[Records for the task]
==*==
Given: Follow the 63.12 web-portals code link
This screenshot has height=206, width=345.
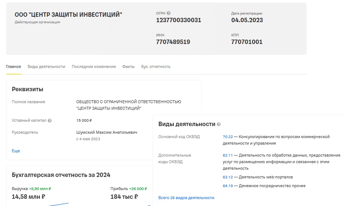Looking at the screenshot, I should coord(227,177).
==*==
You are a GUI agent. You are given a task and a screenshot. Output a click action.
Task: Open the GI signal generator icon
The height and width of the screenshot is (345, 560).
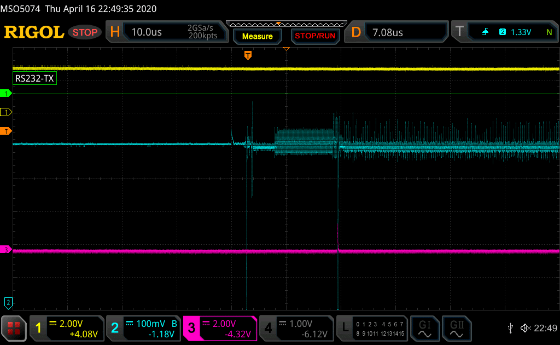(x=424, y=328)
==*==
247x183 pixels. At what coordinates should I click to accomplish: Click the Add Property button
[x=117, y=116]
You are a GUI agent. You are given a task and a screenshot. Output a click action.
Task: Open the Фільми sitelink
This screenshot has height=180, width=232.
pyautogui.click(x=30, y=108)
==*==
[What is required] From the data above, gather every line that includes the word "Open".

[Solution to this problem]
Task: Open the GI signal generator icon
Task: Open the Фільми sitelink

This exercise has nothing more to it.